Reading and writing data to files¶
(c) 2021 Daniel Grose
Open and read the contents of a csv file line by line.¶
Import the csv library. This is certainly not the only library that could be used, but it is simple and robust for text files in a csv format.
import csv
If necessary, find out where your data files are stored using shell commands from within Jupyter
!pwd
/home/grosedj/Dropbox/lancaster-university/stor-i/courses/python/STOR-601/further-python/notebooks
Have a look at the file. This assumes you are using unix.
!head ./../data/csv-data-1.csv
100,2,3
200,4,1
300,6,7
400,2,3
So, three columns of integers - put each column into a list.
# open the file
with open('./../data/csv-data-1.csv',mode='r') as csv_file :
# create a reader - this allows a delimiter to be specified and used
csv_reader = csv.reader(csv_file, delimiter=',')

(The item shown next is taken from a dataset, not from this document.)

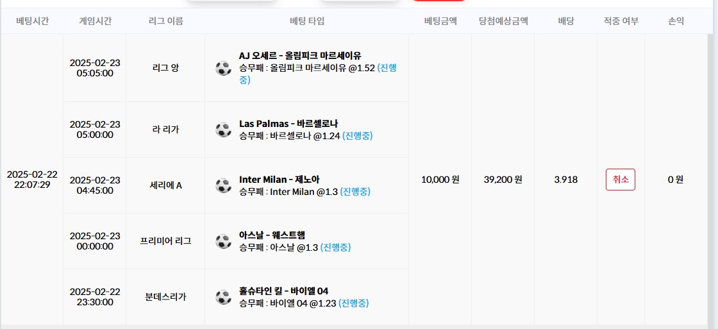Select the 홀슈타인 킬 - 바이엘 04 match title
Image resolution: width=718 pixels, height=329 pixels.
(283, 291)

# do not know how many rows - so initialise some empty lists
C1 = []
C2 = []
C3 = []
# read each row of the file ...
for row in csv_reader :
# .. and put the data into the lists
C1.append(row[0])
C2.append(row[1])
C3.append(row[2])
# have a look
print(C1,C2,C3)
['100', '200', '300', '400'] ['2', '4', '6', '2'] ['3', '1', '7', '3']
Note - the data are strings !! Need to conver to appropriate type. For example …
C1 = [int(x) for x in C1]
C2 = [int(x) for x in C2]
C3 = [int(x) for x in C3]
print(C1,C2,C3)
[100, 200, 300, 400] [2, 4, 6, 2] [3, 1, 7, 3]
Writing a csv file a few lines at a time¶
with open('./../data/csv-out-file.csv', mode='w') as csv_out_file:
# csv_file_writer = csv.writer(csv_out_file, delimiter=',', quotechar='"', quoting=csv.QUOTE_MINIMAL)
csv_file_writer = csv.writer(csv_out_file, delimiter=',')
csv_file_writer.writerow([1,2,3,4])
csv_file_writer.writerow([5,6,7,8])
Reading a csv file a few lines at a time¶
csv_file = open('./../data/csv-data-1.csv','r')
csv_reader = csv.reader(csv_file, delimiter=',')
line = next(csv_reader)
print(line)
line = next(csv_reader)
print(line)
csv_file.close()
['100', '2', '3']
['200', '4', '1']
Exercise 1¶
Create a csv file containg three columns of data containing randoms. Write at least a hundred rows.
Exercise 2¶
Read the data from the file you created in exercise 1
Exercise 3¶
Read the first fifty rows of your file from exercise 1, writing the values to a new file as you proceed, but only if all values in the row are less than 0.8
Exercise 4¶
What is the purpose of the with statement ?
What is the purpose of the close method ?
What are the ‘r’ and ‘w’ values for ?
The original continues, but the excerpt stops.